Ünlü markalar, yeni sezona girerken sadece kıyafetlerin formlarına değil vücut makyajlarına da odaklanmış gibi görünüyor. Dolayısıyla defilelerinde ortaya güçlü şov malzemesi çıkarmayı başarıyorlar. Tabii bunda özellikle birlikte çalıştıkları makyaj artistlerinin payı büyük.
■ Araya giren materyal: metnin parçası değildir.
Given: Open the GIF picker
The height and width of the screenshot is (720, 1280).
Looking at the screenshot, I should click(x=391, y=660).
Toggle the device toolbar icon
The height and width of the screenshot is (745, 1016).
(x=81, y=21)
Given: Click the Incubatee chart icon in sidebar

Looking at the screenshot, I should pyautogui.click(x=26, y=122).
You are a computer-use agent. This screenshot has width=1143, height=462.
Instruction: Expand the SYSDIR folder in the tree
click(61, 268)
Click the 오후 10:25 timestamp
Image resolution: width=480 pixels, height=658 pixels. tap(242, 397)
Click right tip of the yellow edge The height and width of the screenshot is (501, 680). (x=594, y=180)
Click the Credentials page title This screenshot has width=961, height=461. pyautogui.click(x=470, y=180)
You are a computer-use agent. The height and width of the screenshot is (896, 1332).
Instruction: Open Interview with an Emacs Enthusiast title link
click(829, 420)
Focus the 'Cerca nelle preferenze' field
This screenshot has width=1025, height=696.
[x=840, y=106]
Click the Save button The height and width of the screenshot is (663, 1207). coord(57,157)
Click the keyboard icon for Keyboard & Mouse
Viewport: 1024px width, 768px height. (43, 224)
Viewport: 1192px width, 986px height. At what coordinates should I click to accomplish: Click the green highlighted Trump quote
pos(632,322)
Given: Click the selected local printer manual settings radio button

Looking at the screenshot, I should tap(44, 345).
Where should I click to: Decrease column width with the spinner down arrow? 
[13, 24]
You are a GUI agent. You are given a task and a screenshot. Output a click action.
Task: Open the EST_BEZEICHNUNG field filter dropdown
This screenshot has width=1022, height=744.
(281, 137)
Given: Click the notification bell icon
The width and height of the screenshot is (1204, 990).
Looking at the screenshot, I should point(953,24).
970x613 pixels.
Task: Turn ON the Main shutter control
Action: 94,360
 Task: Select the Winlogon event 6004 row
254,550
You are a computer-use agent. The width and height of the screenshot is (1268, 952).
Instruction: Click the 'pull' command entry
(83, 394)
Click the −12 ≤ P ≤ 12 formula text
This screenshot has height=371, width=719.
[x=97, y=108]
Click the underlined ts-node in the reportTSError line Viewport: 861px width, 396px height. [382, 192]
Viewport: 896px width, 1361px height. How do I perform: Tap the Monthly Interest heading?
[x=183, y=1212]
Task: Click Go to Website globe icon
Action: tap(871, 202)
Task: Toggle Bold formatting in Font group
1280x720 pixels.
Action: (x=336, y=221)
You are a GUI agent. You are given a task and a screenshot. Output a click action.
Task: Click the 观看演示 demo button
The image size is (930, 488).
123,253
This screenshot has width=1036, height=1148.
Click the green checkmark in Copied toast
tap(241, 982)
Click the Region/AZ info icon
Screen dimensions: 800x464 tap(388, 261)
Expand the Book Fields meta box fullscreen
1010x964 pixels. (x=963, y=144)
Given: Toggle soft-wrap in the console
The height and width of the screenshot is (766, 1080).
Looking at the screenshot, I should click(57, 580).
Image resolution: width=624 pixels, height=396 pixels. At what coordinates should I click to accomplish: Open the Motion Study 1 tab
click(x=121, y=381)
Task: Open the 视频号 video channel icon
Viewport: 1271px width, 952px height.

Neredeyse kıyafetlerin önüne geçen dövme desenleri daha çok kollar, boyun ve enseye uygulanıyor. Defilelerde göze çarpan ve sokak çetelerinin tehditkâr kızlarına, Maori kabilesinin asi kadınlarına öykünen desenleri bir süre sonra yakın çevremizde de göreceğiz anlaşılan...
Ayça’ya sıfır puan
Onu ilk kez bu kadar bakımsız görüyorum. Ayça Tekindor genellikle abartılı makyajıyla hatırımda kalmış. Sanırım o yüzden şaşırttı beni. Ama gece bir yere gidiyorsanız ve bu bir arkadaş, buluşması değil de bir davetse daha dikkatli davranmak zorundasınız.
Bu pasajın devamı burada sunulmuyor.